● EXERCISE OBJECTIVE: Copy out the data below from the line containing "Task: Click the" to the line containing "Save settings with the 保存 button", both lines included, with all images left out.

● TASK INPUTS:

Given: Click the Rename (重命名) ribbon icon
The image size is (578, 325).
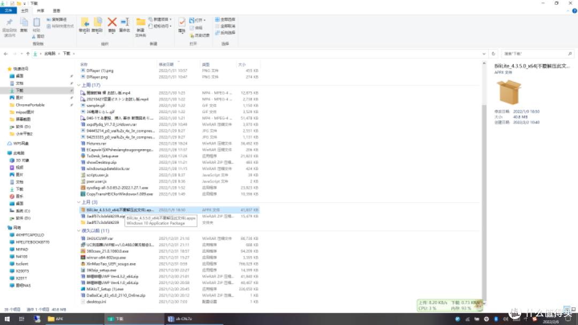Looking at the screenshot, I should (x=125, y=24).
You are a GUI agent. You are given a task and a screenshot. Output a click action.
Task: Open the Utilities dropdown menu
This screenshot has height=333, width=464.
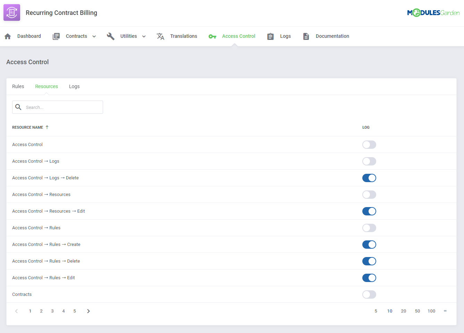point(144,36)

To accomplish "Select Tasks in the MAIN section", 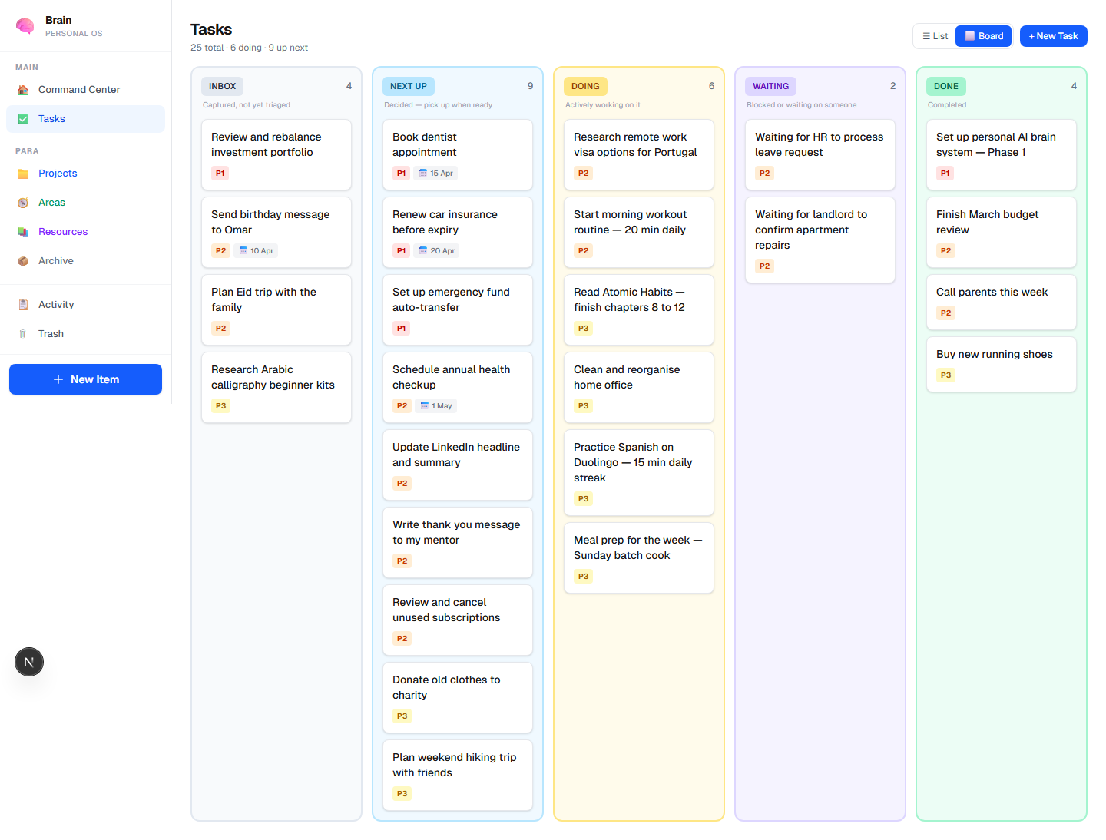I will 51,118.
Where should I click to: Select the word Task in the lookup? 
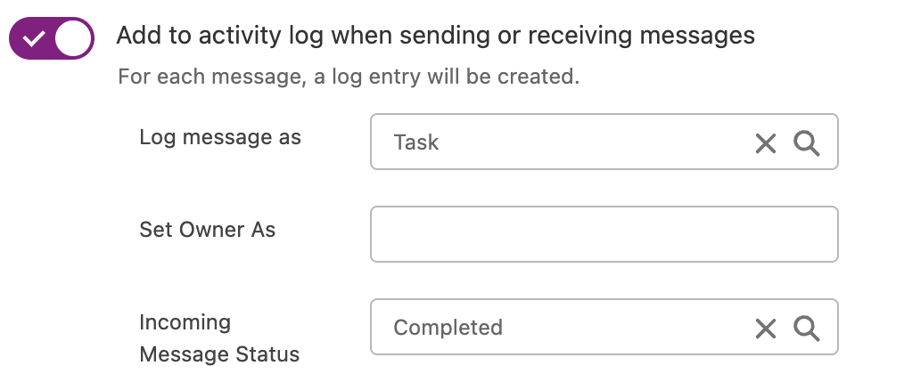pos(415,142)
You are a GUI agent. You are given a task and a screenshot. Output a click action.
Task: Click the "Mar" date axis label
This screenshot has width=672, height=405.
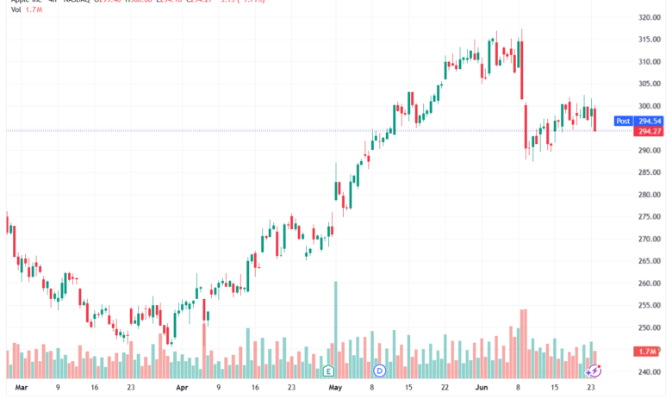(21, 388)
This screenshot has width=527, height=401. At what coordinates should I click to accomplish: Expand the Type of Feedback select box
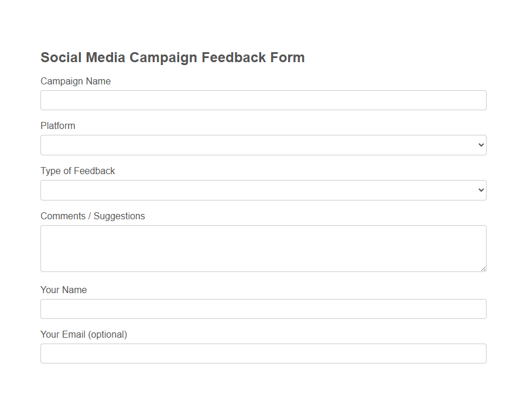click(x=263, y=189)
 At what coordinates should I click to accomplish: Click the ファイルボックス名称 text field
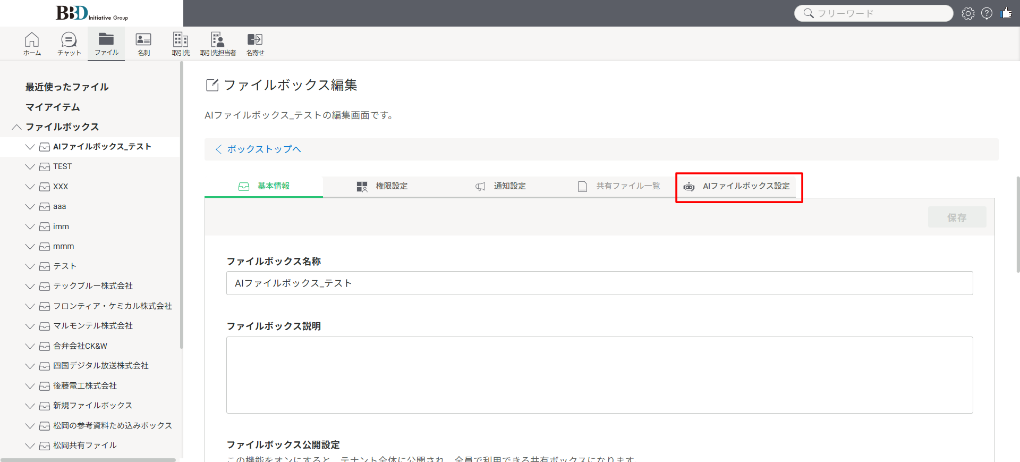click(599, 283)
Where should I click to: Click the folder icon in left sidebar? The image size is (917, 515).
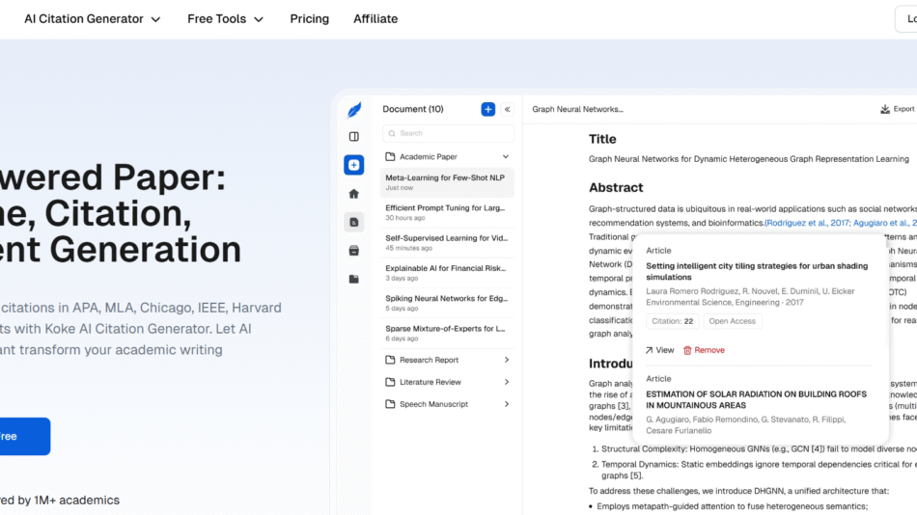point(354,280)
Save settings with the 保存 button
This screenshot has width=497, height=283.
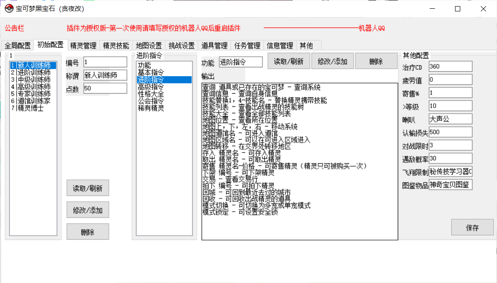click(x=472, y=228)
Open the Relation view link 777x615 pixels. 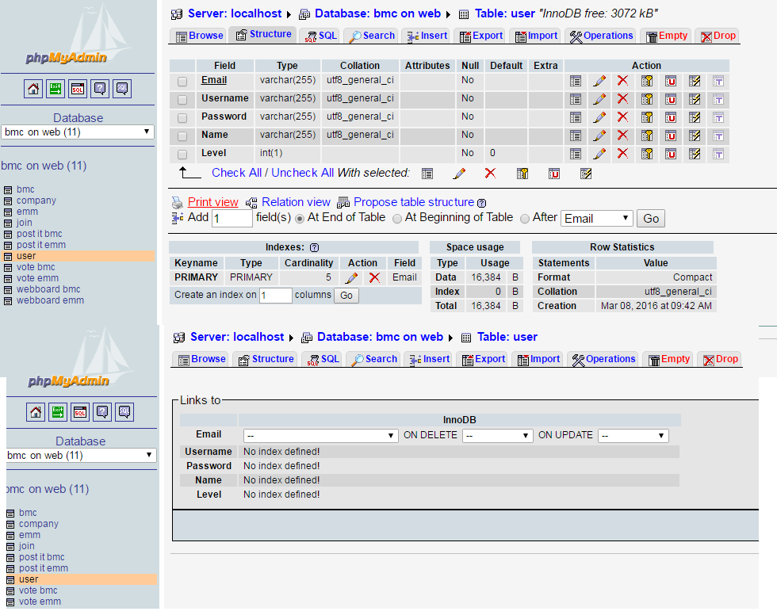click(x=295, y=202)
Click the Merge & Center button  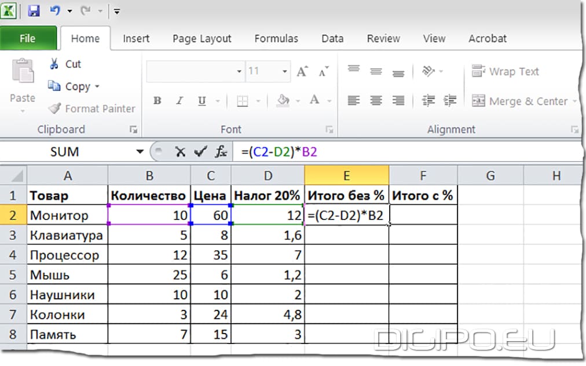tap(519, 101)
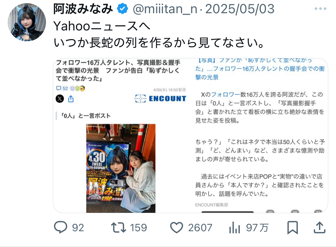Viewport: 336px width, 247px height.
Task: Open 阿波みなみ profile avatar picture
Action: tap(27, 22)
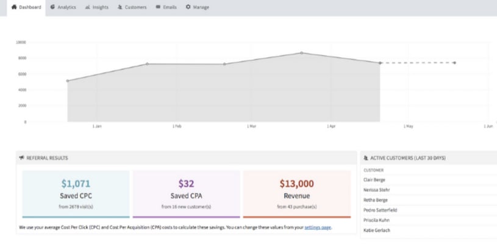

● TASK SOLUTION:
Task: Click the "Mar" date axis label
This screenshot has width=672, height=405.
(21, 388)
This screenshot has width=527, height=401. At what coordinates should I click to accomplish: Expand the Type of Feedback select box
click(x=263, y=189)
 At what coordinates should I click to accomplish: Click the ファイルボックス名称 text field
click(599, 283)
Where should I click to: Click the folder icon in left sidebar? The image size is (917, 515).
point(354,280)
Save settings with the 保存 button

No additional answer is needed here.